Blog,  Colleen's Work

Blogger Truthiness

Without going into gory details, a feminist blogger whom I used to count among my friends was booted off my private FB page two years ago after I caught her leaking info. The stuff she leaked was often filtered through her truthiness meter, which is to say what you say and what she repeated often had little resemblance to one another. I haven’t spoken to her in about 2 years, and one of her nastier acts of revenge was posting a truthiness article last summer – clearly directed at me – which strongly implied I’d given her an interview. Which I had not. I never gave her an interview about the subject she posted. Ever.

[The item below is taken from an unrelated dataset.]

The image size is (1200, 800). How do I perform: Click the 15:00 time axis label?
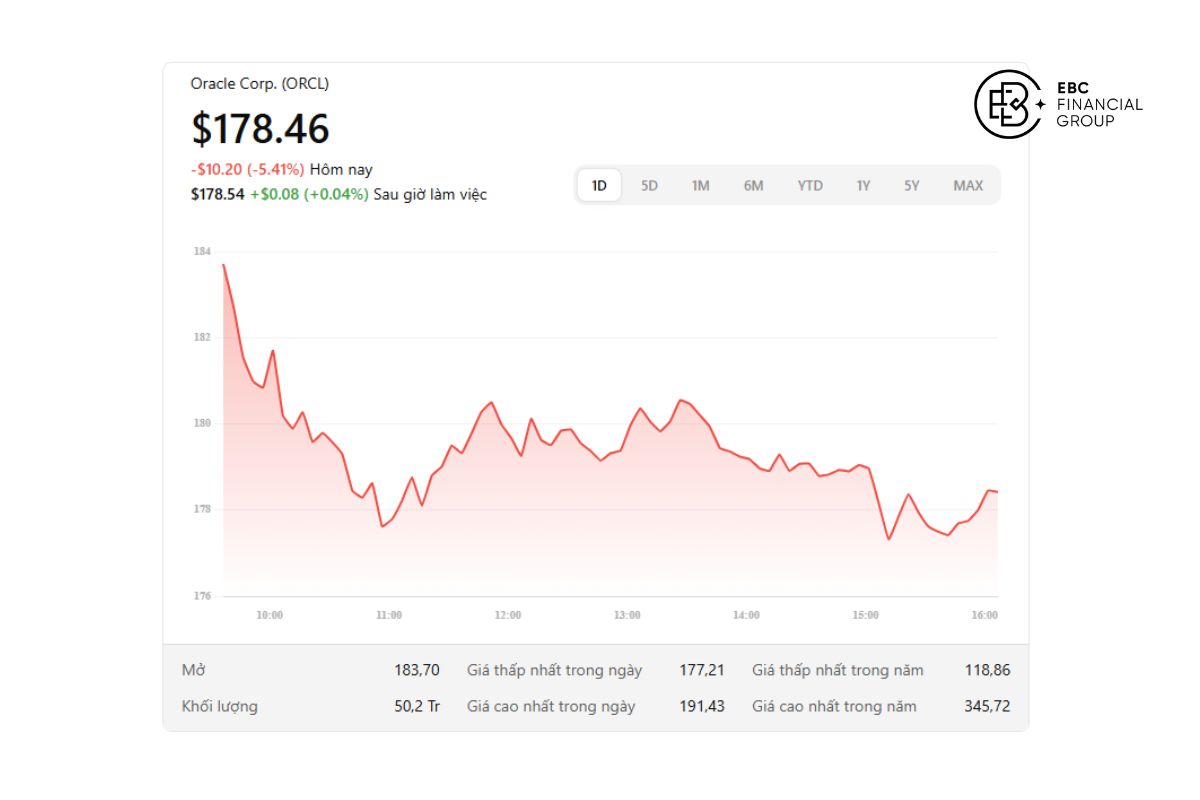[x=865, y=615]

Another dirty trick is her spreading the lie that I hate cosplayers because they don’t buy books, and won’t attend shows with cosplayers. This is ridiculous. She paraphrased a conversation on my private FB page and attributed a writer’s comments to me. I simply didn’t make those comments.

Here is a screen shot of what I actually wrote on my private FB page. I can’t violate anyone else’s privacy by repeating what they said as well, and would not do so, but my position was simply that some cons are party cons, and some cons are book cons, and some cons are celebrity cons, and you should know your market. Not all shows are going to be good book sale shows. This is, like, Sales 101.

This blogger is not trusthworthy in any respect, and I will not speak to her in the future. But this canard got back to me again recently, and I feel I have a right to defend myself.

If people want to go to a con to party, what is it to me? Some cosplayers buy books in great honking quantities. Every show is different. Find what works for you and do that.

Apparently, making up shit about pros is what some bloggers do, but hey, gotta feed the gossip gristmill, otherwise no one will support your Patreon.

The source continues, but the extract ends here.